Depois de tantos anos de carreira, você ainda se sente nervosa antes de uma apresentação?
Eu ainda sinto que depois de cada show, nunca mais poderei fazer isso de novo. De alguma forma, na psicologia do intérprete tem que ser assim porque acumulamos novas emoções, energias, diferentes ângulos de improvisação, experiências que incluímos quando o próximo show ao vivo chega para não nos repetirmos. Pode parecer que exagerei, mas isso realmente mostra que no fundo temos muita fé. Estou falando emocionalmente, mas faço assim.
Muitos críticos lhe consideram uma das artistas mais inovadoras da história. Como você gostaria que seu trabalho fosse lembrado?
Fico muito lisonjeada. Suponho que, no geral, não penso muito nisso, mas tem uma coisa que sempre faço, que é garantir que meus arranjos, harpa, cordas, flautas, sons de vento, se coloquem da maneira mais fácil de interpretar. Muitas das gravações originais foram feitas com vários ensaios e outras coisas foram alteradas verbalmente e de ouvido, então dou o meu melhor para transcrever e colocar tudo isso em partituras.
O quão difícil foi desenvolver e adaptar os instrumentos usados em Cornucopia?
As flautas são o elemento mais importante desse show. Há quase três anos começamos a reunir, moldar e ensaiar as partituras. Estou muito feliz com a forma como a capturamos ao vivo. Para o disco Utopia eram doze flautistas, mas sete é um número mais equilibrado para uma apresentação ao vivo com batidas e todos os outros instrumentos. A cabine de reverb é resultado de uma longa viagem com um especialista em acústica. A preparação demorou cerca de um ano entre chamadas e testes via Skype. Os tubos de oito metros de comprimento também eram divertidos de se criar; Eles foram construídos na Islândia por um fabricante do instrumento órgão. A flauta circular, o aluphone e o que usa batidas em meio a água demoraram um pouco para serem programados, enquanto a mixagem de som 360º levou alguns meses para ficar pronta durante o inverno passado. Aluguei um farol na Islândia e fiz isso lá.
Suas roupas são parte integrante de seus shows. Quando você sabe o que quer usar no palco?
É um longo processo de eliminação. O tema de Cornucopia é o som. Ao invés de tentarmos fazer com que as coisas sejam boas, primeiro temos de tentar fazê-las parecerem boas. Por exemplo, a cabine de reverb parece mais exuberante depois que a decoramos. A inspiração para muitos dos trajes e máscaras usados são as ondas sonoras. No painel de visuais que tínhamos, uma das minhas referências era o "esqueleto de uma orquídea". Imaginei que, se quiséssemos uma espécie de "ressonância máxima" em nosso crânio, teríamos de ter outro crânio fora do nosso, que então se desdobraria para obter uma reverberação melhor. Então acabou parecendo uma orquídea mesmo. O Sydney Opera House foi outra referência também, pois parece bastante o esqueleto de orquídea.

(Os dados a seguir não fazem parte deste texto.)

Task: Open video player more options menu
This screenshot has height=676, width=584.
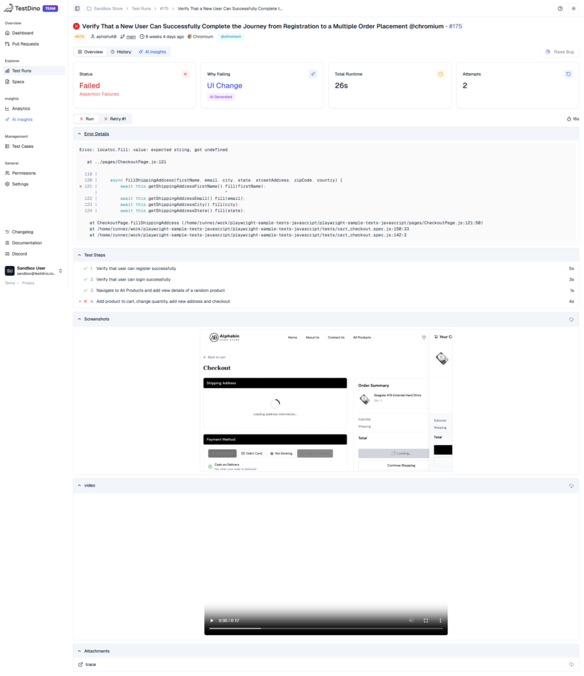Action: (x=440, y=621)
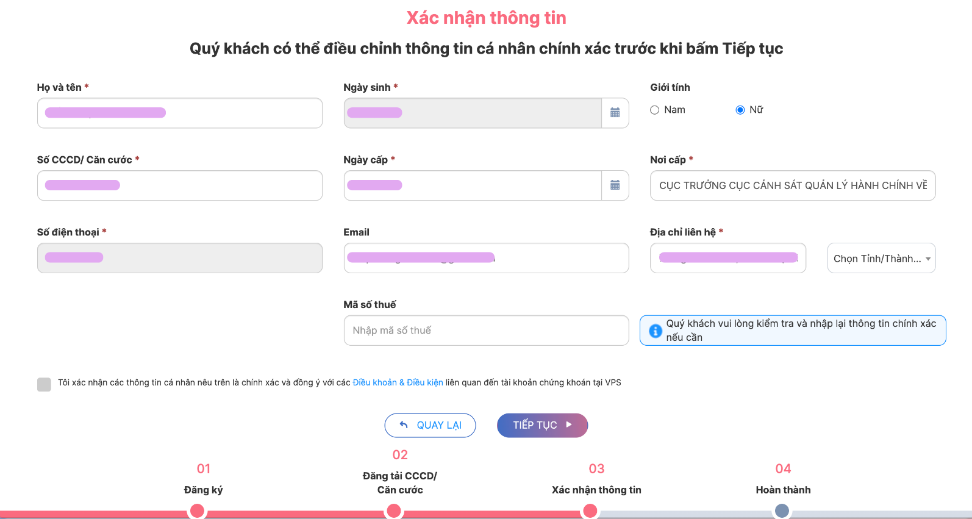Select the Nữ gender radio button
The image size is (972, 519).
click(x=740, y=110)
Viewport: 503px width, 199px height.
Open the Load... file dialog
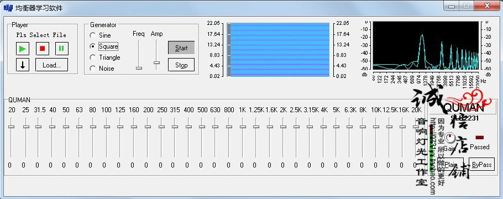coord(51,65)
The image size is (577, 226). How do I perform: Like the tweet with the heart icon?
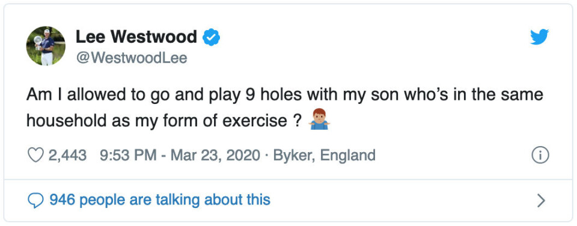tap(35, 155)
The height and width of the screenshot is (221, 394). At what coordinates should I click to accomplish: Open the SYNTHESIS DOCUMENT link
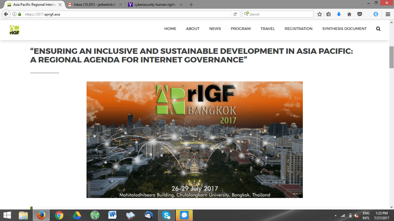(344, 29)
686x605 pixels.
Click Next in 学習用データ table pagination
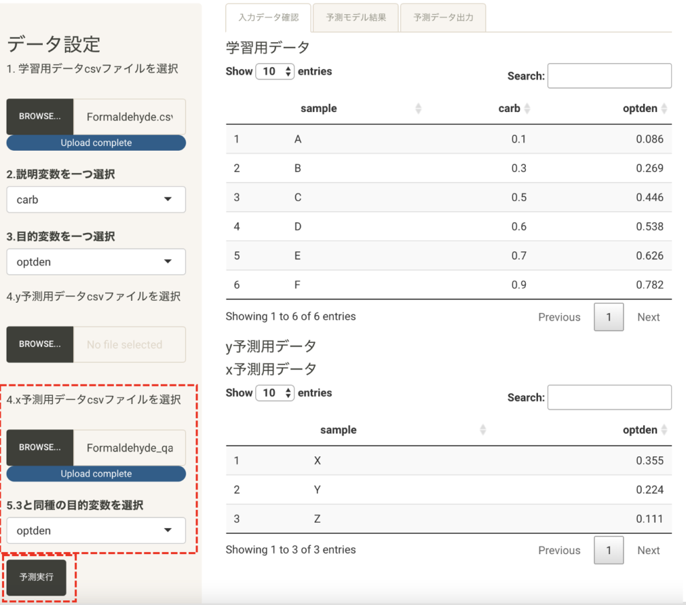pos(648,318)
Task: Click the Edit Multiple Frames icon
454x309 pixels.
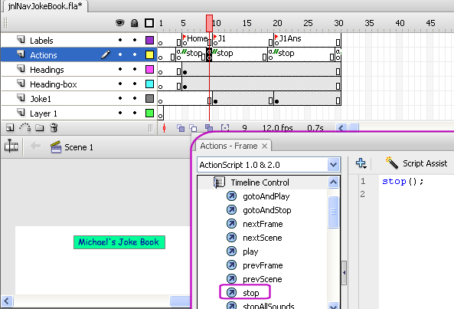Action: tap(209, 128)
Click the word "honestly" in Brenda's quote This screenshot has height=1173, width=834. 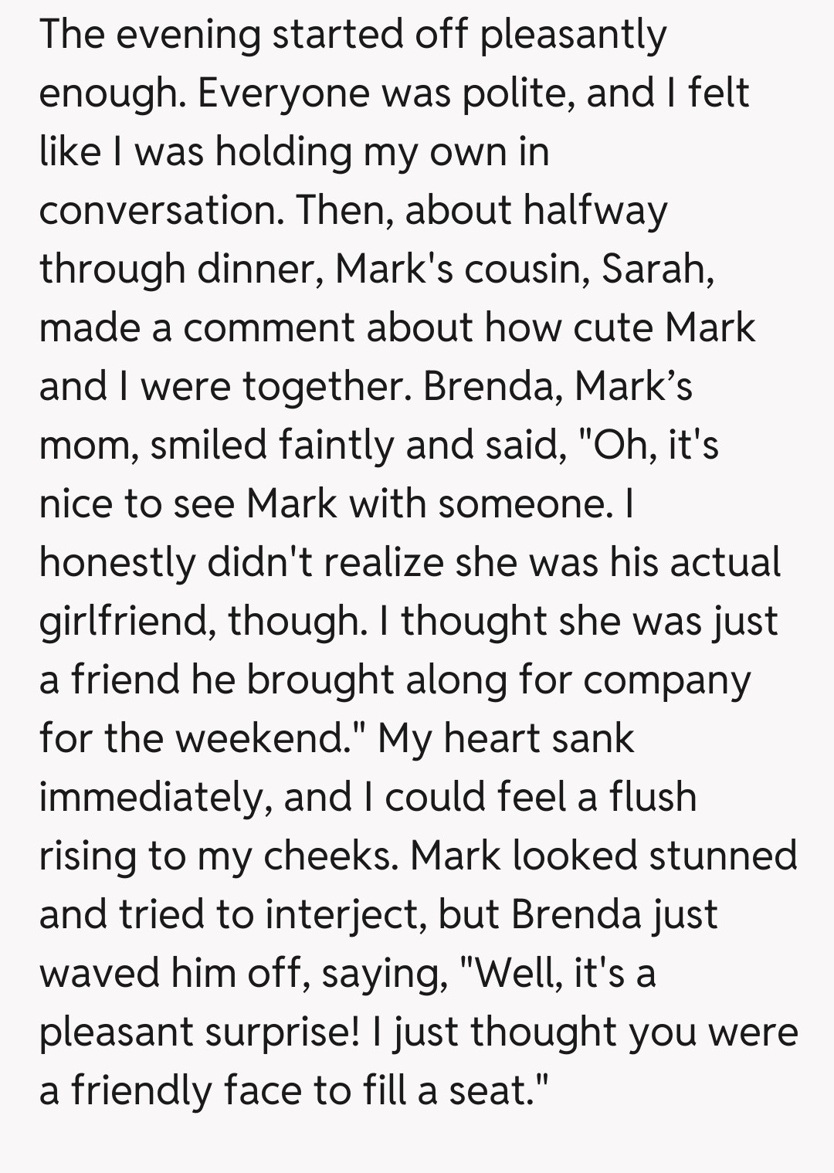click(117, 562)
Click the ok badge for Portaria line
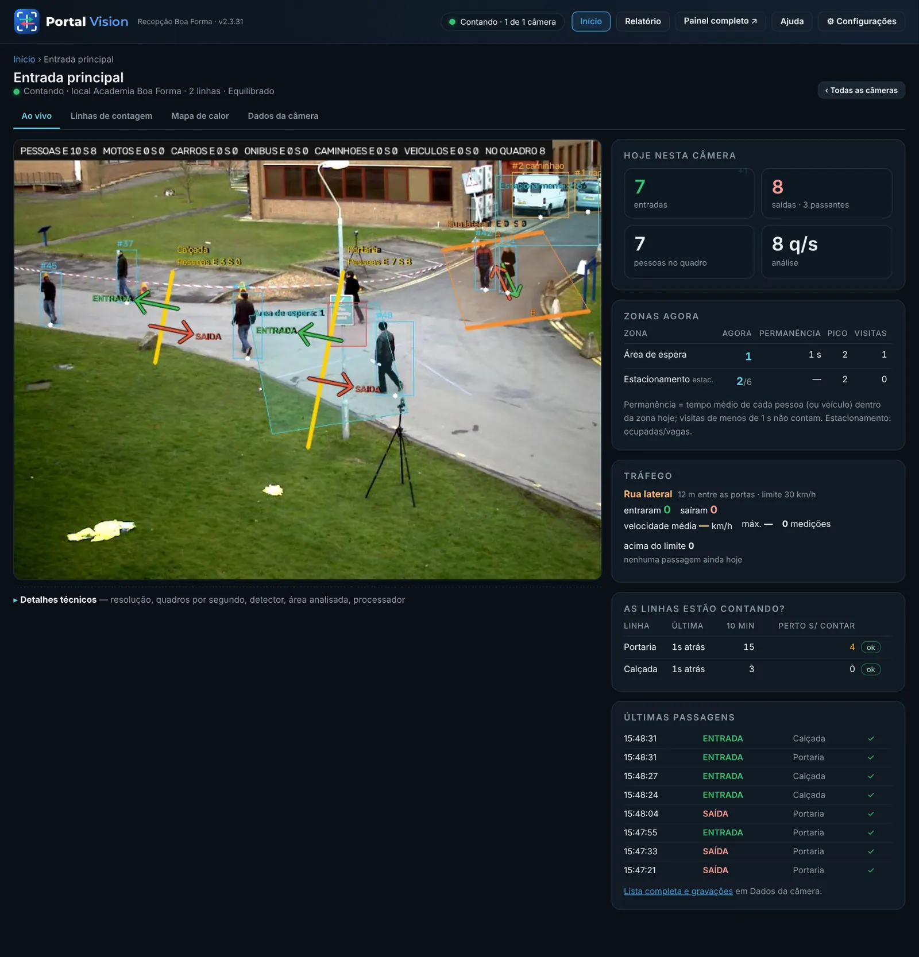This screenshot has width=919, height=957. pyautogui.click(x=870, y=647)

Você coleta sons da natureza para usar em sua música. Como você gostaria de explorar ainda mais isso?
Cada álbum tem um tema diferente. Para Vespertine, coletei "microcosmos" no meu computador e fiz batidas através de sons de insetos, arranhões, sons "silenciosos" que tive que tornar mais altos para se transmitir a sensação de que estavam contando um segredo ao ouvinte. Em Utopia, usei sons de um dos meus vinis favoritos dos anos 70, um disco de David Toop cheio de canções de pássaros venezuelanos, isso em homenagem ao meu colaborador Alejandro/Arca. Uma das músicas do álbum dá a impressão de que são pássaros se tornando plantas, e flautas se tornando sintetizadores. E esses pássaros soam como sintetizadores de todos aqueles que ouvi. Para o meu próximo disco, ainda não planejei nada, mas tenho certeza que vai acabar sendo com alguns ruídos gravados de “objetos sonoros que encontrei”.

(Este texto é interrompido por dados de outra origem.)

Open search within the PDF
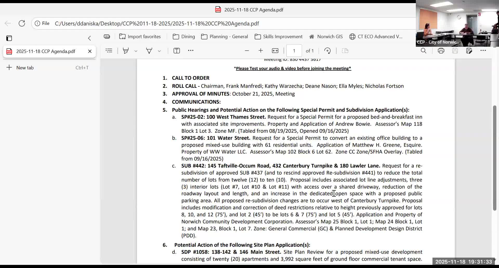 [x=424, y=51]
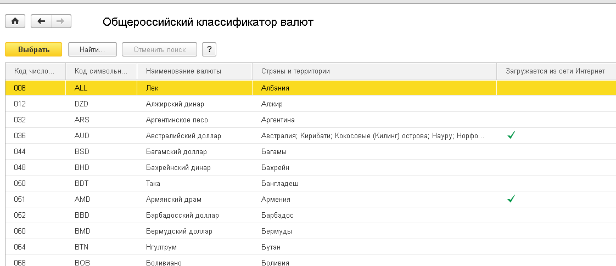Go back with the left arrow
Image resolution: width=616 pixels, height=266 pixels.
point(41,21)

Nos concertos, é impossível controlar o uso de telefones. Como você lida com isso?
Realmente não mudou, mas sinto que os músicos geralmente concordam comigo. É difícil de explicar. Depois de ter viajado por todo o mundo e reunido tempo, energia e amor para oferecer ao público algo real, vivo, e acima de tudo me esforçar em não tocar o disco da maneira que está disponível online, infelizmente, no momento em que subimos no palco os fãs querem transformar imediatamente tudo aquilo em uma gravação. Os músicos dão o melhor de si para tentar se abrirem para os outros. Filmar com telefones cancela a intimidade de uma maneira muito agressiva. O público que faz isso parece distante.
O templo da rainha: Para os shows de Björk no México, foi construído um espaço especial que abrigará o espetáculo Cornucopia no Parque Bicentenário.

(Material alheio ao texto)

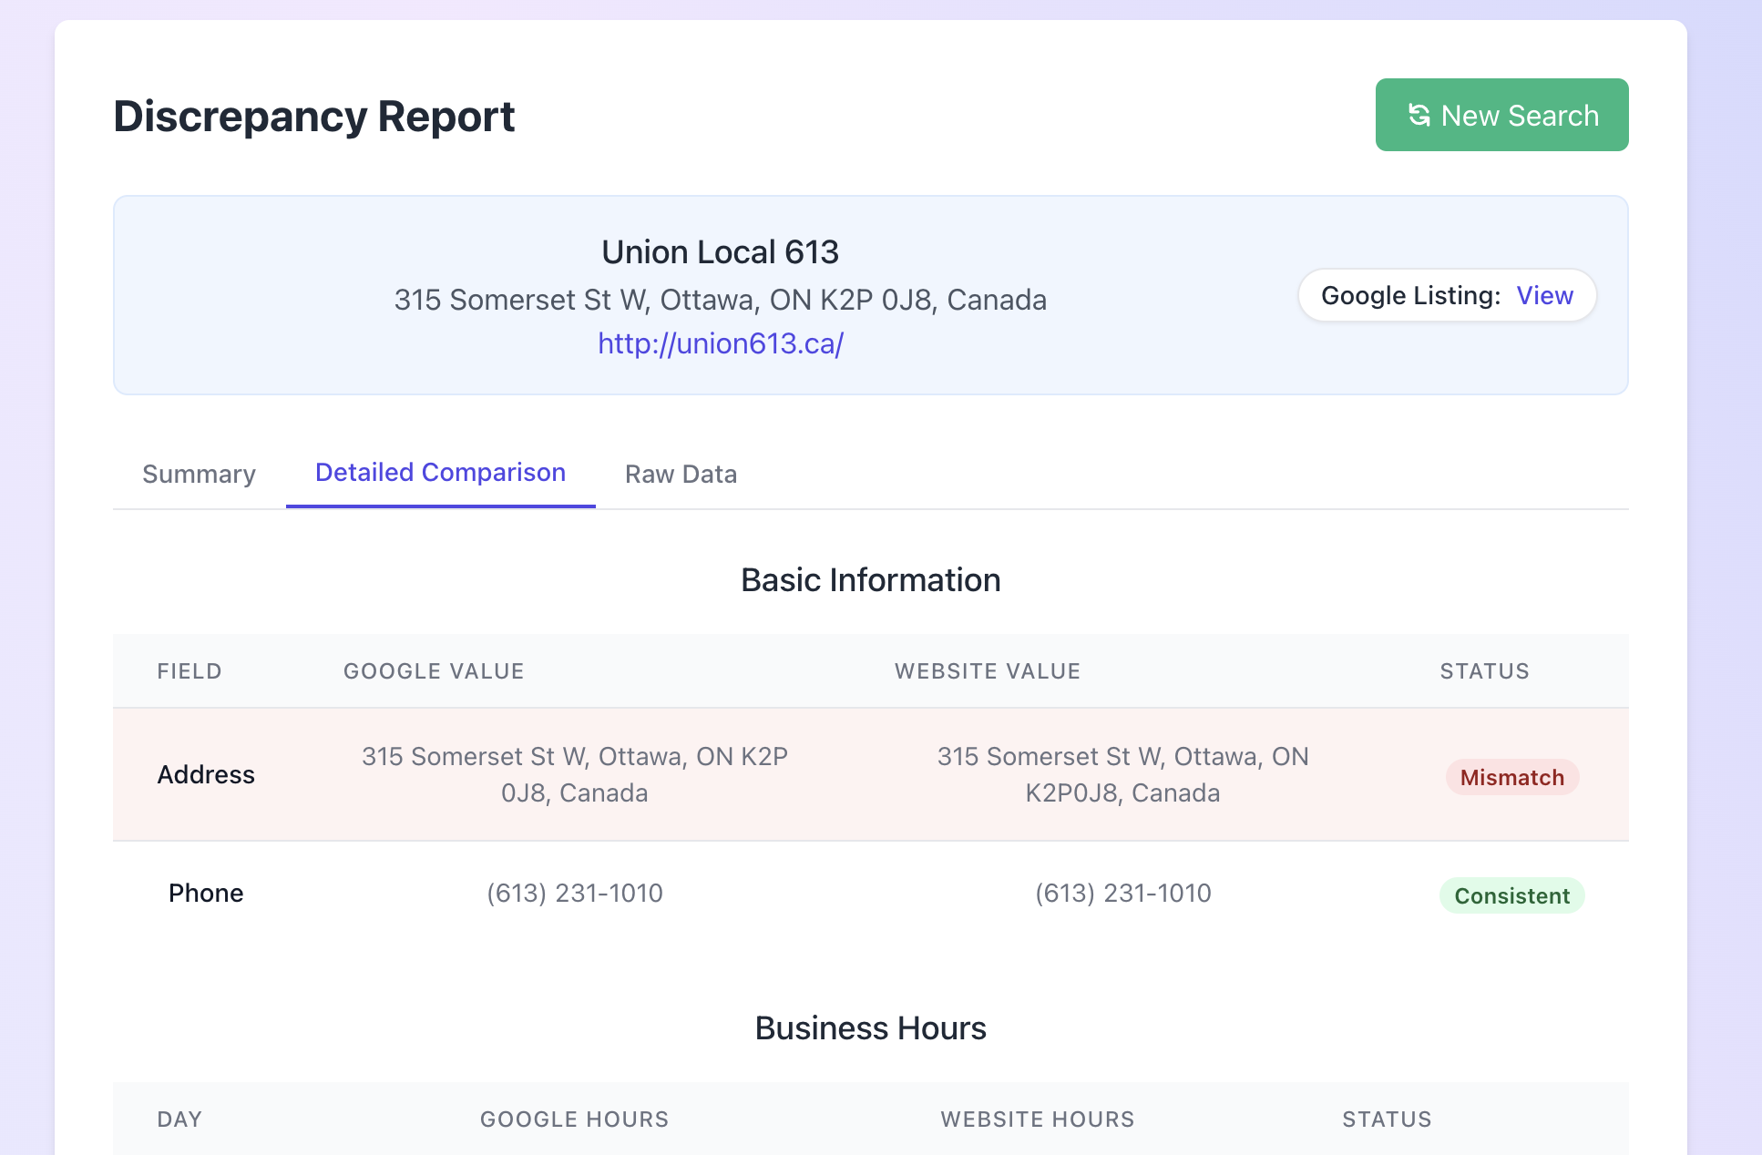Click the Google Value column header
The height and width of the screenshot is (1155, 1762).
434,671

Segundo o Spotify, a Cidade do México é o lugar que mais te escuta no mundo. O que você lembra do México?
Tenho que te dizer que ouvi mesmo rumores sobre isso. Me sinto muito lisonjeada, eu amo a Cidade do México! Passei um ótimo tempo aí da última vez, em ambas as apresentações com a Orquestra Sinfônica da Cidade do México, no festival com o Arca e fazendo o DJset na exposição de realidade virtual no Museu de Fotografia Cuatro Caminos. Me sinto muito abençoada com a compreensão e a curiosidade que os mexicanos demonstraram em relação à minha música depois de todo esse tempo. Eu não tomo isso como algo garantido.
Nas suas apresentações na Cidade do México, o repertório mudará ou ouviremos as mesmas músicas em todas as datas?
Eu não tenho certeza. Agora estou procurando um coral mexicano. Pode não ter a mesma textura e timbre do coral islandês com quem toquei em Nova York, mas vou me adaptar a isso. Vamos improvisar!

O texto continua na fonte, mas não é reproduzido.